Each holder of ordinary shares is entitled to one vote for each share registered in his name on the register of members on all matters upon which the ordinary shares are entitled to vote on a poll. Voting at any meeting of shareholders is by way of a poll and not on a show of hands. A poll shall be taken in such manner as the chairperson of the meeting directs, and the result of the poll shall be deemed to be the resolution of the meeting.

 

A quorum required for a general meeting of shareholders consists of one or more shareholders who hold in aggregate not less than one-third of the paid up voting share capital of CASI Cayman entitled to vote at general meetings, present in person or by proxy or, if a corporation or other non-natural person, by its duly authorized representative. Although not required by the Companies Act or the Amended CASI Cayman Articles, CASI Cayman expects to hold shareholders’ meetings from time to time and such meetings may be convened by CASI Cayman’s board of directors on its own initiative or upon a request to the directors by shareholders holding in aggregate not less than one-third of all votes attaching to CASI Cayman’s issued shares that carry the right to vote at general meetings. An extraordinary general meeting may also be called by the chairperson of the board of directors of CASI Cayman. Advance notice of at least seven days is required for the convening of CASI Cayman’s annual general meeting and other shareholders meetings.

SOURCE DATA:
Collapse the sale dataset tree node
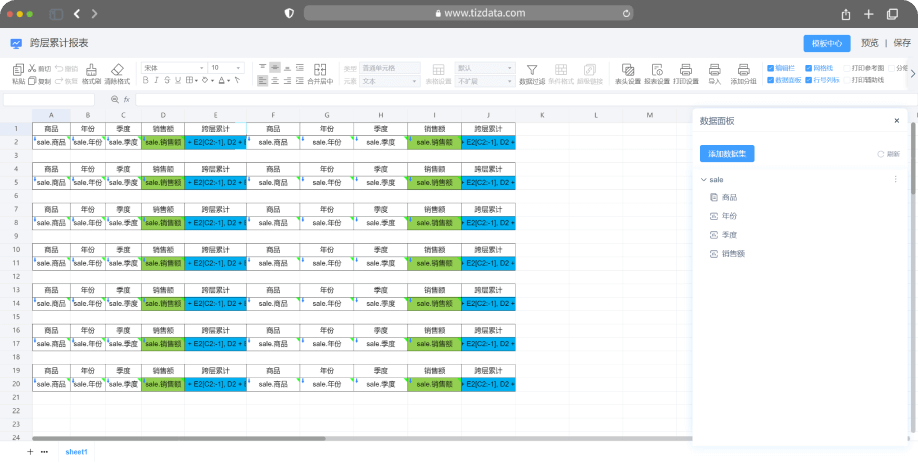Image resolution: width=918 pixels, height=463 pixels. tap(703, 180)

WORK INSTRUCTIONS:
• 1. Reproduce the text on CASI Cayman shareholder meetings, starting with "Each holder of" and going on through "of the meeting.".
• 2. Answer these questions from the text on CASI Cayman shareholder meetings:
(a) How many votes is each holder of ordinary shares entitled to per share?
(b) What minimum share of the paid up voting share capital must the shareholders forming a quorum hold in aggregate?
(c) How much advance notice is required to convene the annual general meeting?
The lines are separate material and do not belong to the text on CASI Cayman shareholder meetings.

OUTPUTS IN ORDER:
• 1.
Each holder of ordinary shares is entitled to one vote for each share registered in his name on the register of members on all matters upon which the ordinary shares are entitled to vote on a poll. Voting at any meeting of shareholders is by way of a poll and not on a show of hands. A poll shall be taken in such manner as the chairperson of the meeting directs, and the result of the poll shall be deemed to be the resolution of the meeting.

• 2.
(a) One vote for each share registered in the holder's name on the register of members.
(b) Not less than one-third.
(c) At least seven days.